None of the groups I spoke to are optimistic about the prospect of change under a Starmer-led Labour government. Recovery in the Bin tells me: “Based on their manifesto and political direction, we have little hope in their centrist project meaningfully changing things, to us it is simply a change of management of an oppressive state apparatus, we remain in resistance mode.” They also point towards the likely continuation of the social and economic forces that make so many of us suffer: “Their manifesto indicates austerity will continue, and the hostile environment towards benefits recipients, asylum seekers and transgender people remains.” While Starmer himself has said that the country would not see a return to austerity under Labour, he has refused to rule out more cuts.
Johnson, from NSUN, tells me that the organisation has so far not seen evidence from the main opposition of a commitment to real, structural change to mental health services, beyond Starmer’s pledge to recruit 8,500 new mental health staff. “[This] may go some way to improving waiting list lengths and tackling the effects of austerity on our health service,” they say. “However, increasing staff numbers alone will not be enough. The current mainstream focus on waiting lists, staff and bed shortages, and service underfunding does not go far enough to address cultures of abuse and neglect in mental health services.” The resignation of former Shadow Mental Health Minister Rosena Allin-Khan in September casts further doubt on Starmer’s commitment to deeper transformation of the mental health system – with Allin-Khan writing that the Labour leader “[does not see a space for a mental health portfolio in a Labour Cabinet”. Johnson does, however, hold some degree of hope regarding Starmer’s promise to modernise elements of mental health legislation, which currently disproportionately detains Black people, and was on track for reform before being scrapped by Sunak in November.
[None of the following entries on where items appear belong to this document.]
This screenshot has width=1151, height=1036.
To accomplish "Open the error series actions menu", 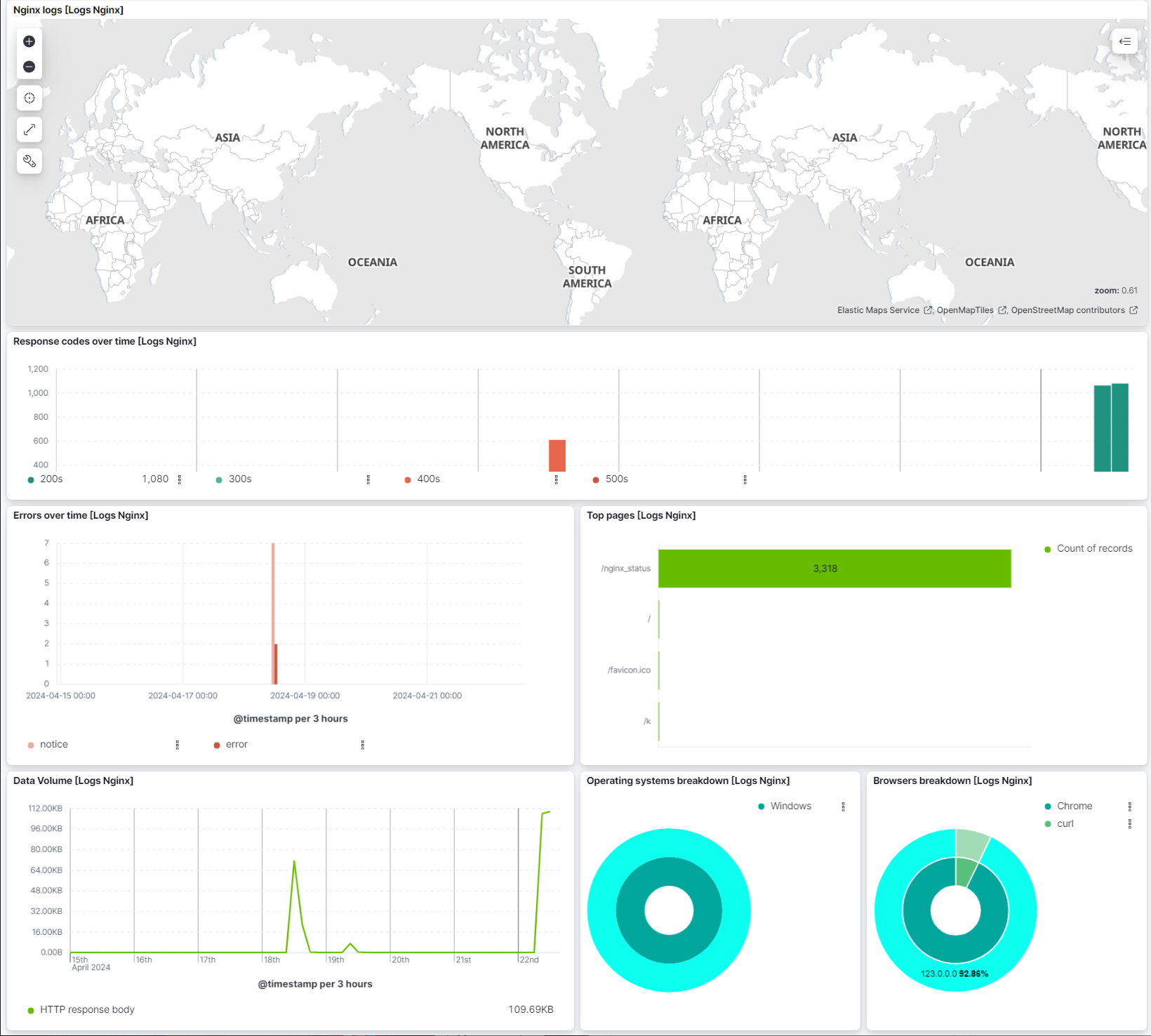I will (x=363, y=744).
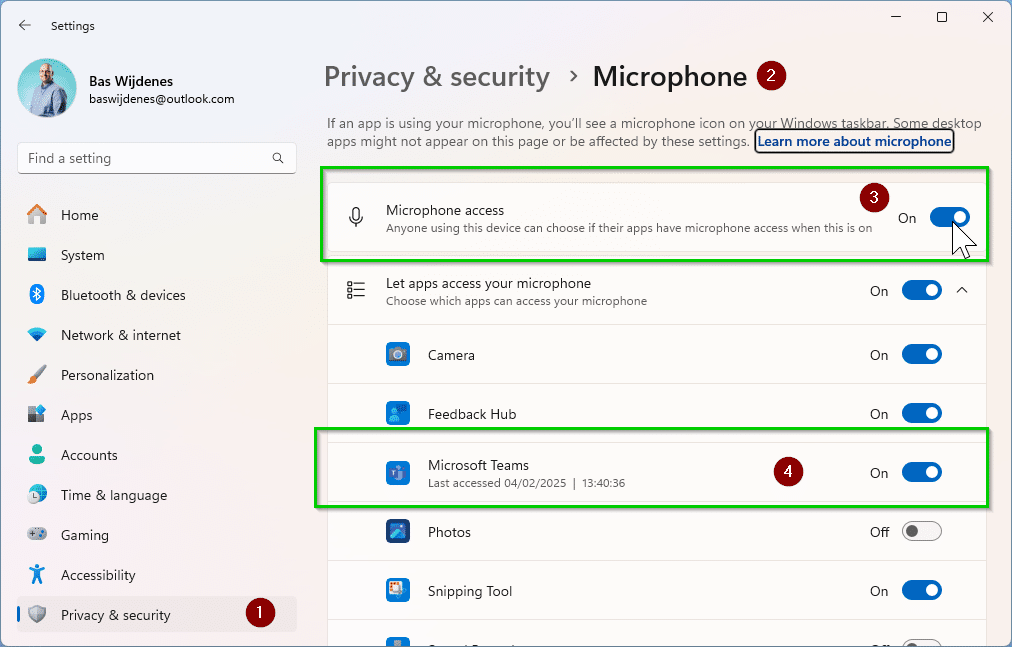Click the Feedback Hub app icon
Screen dimensions: 1012x647
pyautogui.click(x=399, y=414)
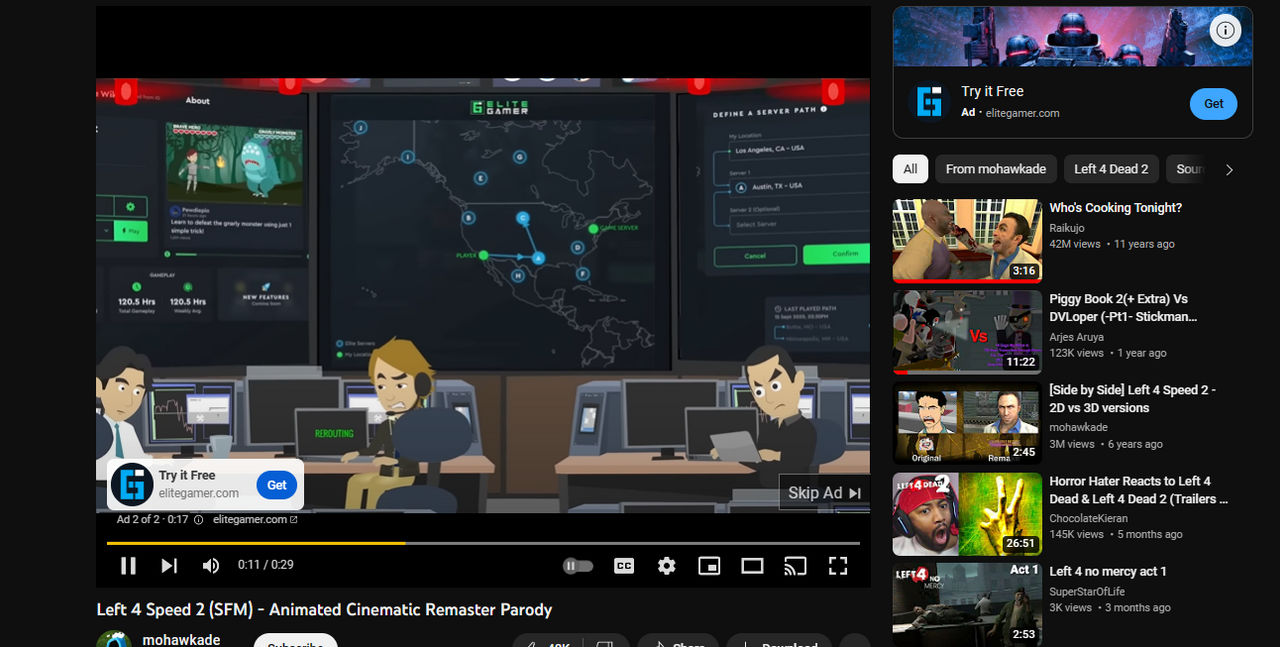Enable miniplayer mode icon
Image resolution: width=1280 pixels, height=647 pixels.
coord(709,566)
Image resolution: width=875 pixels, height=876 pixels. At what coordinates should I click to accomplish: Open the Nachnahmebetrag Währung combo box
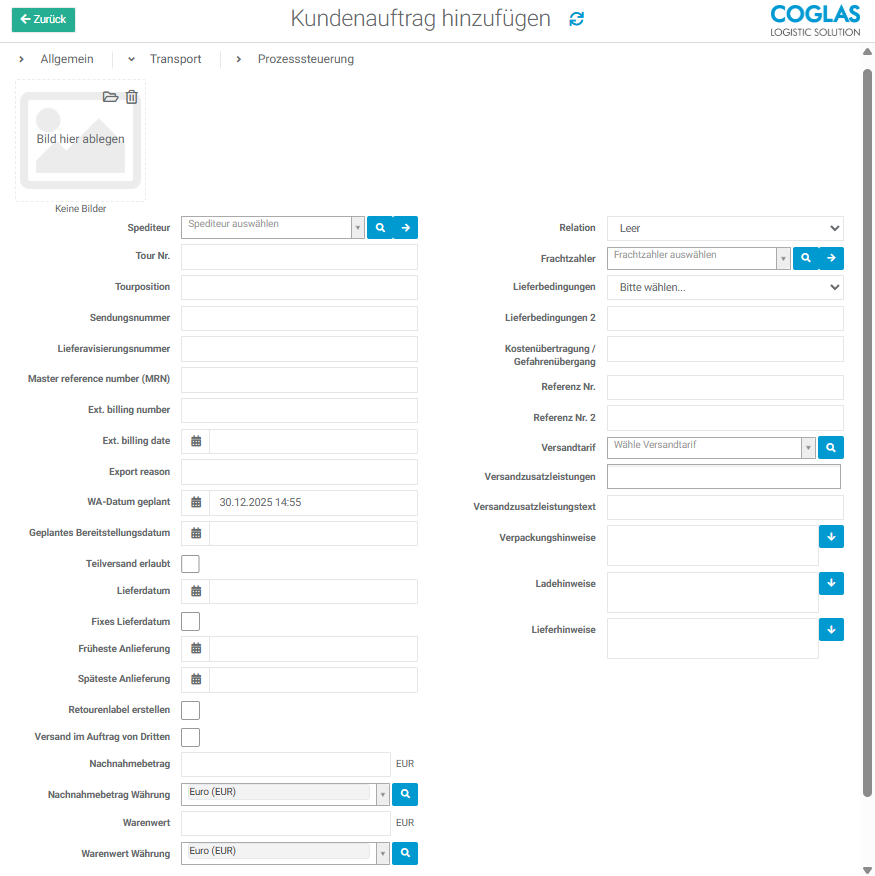pos(285,795)
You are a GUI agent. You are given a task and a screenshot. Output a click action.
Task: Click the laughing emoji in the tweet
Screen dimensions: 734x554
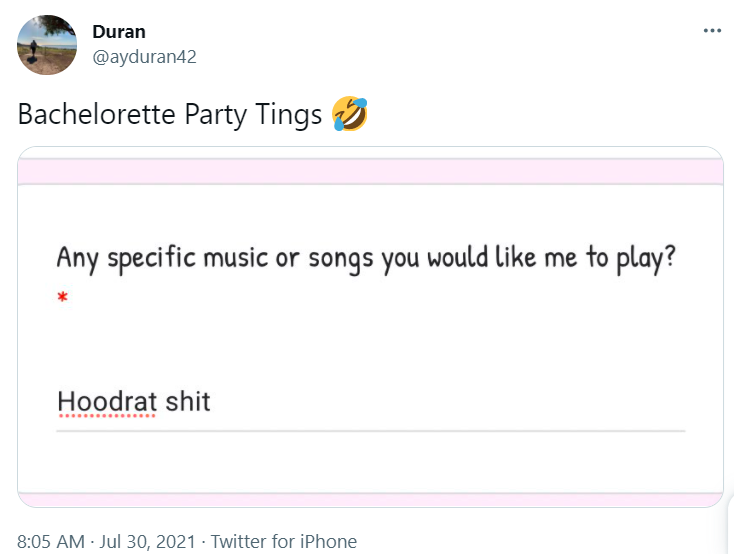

Despite this, the grassroots groups that I speak to are particularly adamant that they will continue to resist in the face of what they see as a “Tory-lite” Labour government. NEUROMANCERS tells me: “We must consistently challenge everyone in the ‘establishment’ – from Starmer, to mental health consultants, to charity CEOs.” The group emphasises the need to listen to people who are negatively affected by the current mental health system: “For everyone who might have had a good experience under these systems, there are many more who did not. As usual, poor people, the Black community, migrants, the LGBT+ community, elders and other vulnerable groups are most at risk.” On their work, they say: “We will remain steadfast, as we are doing what needs to be done outside of these institutions and the political circus.”
Recovery in the Bin tells me that organising should be a part of this. “Energy should be put into making an anti fascist, anti racist resistance,” they say. “As neoliberalism collapses into the inevitable authoritarian end stage and fascism waits in the wings, genocide spreads, the future is struggle, and more distress. Hope, love, and solidarity is what we need.
“And always ripping the ever living piss out of the pompous pricks who live in comfort off of our oppression.”
Micha Frazer-Carroll is the author of Mad World: The Politics of Mental Health, which is out now with Pluto Press. She is a trustee of NSUN, but writes in a personal capacity.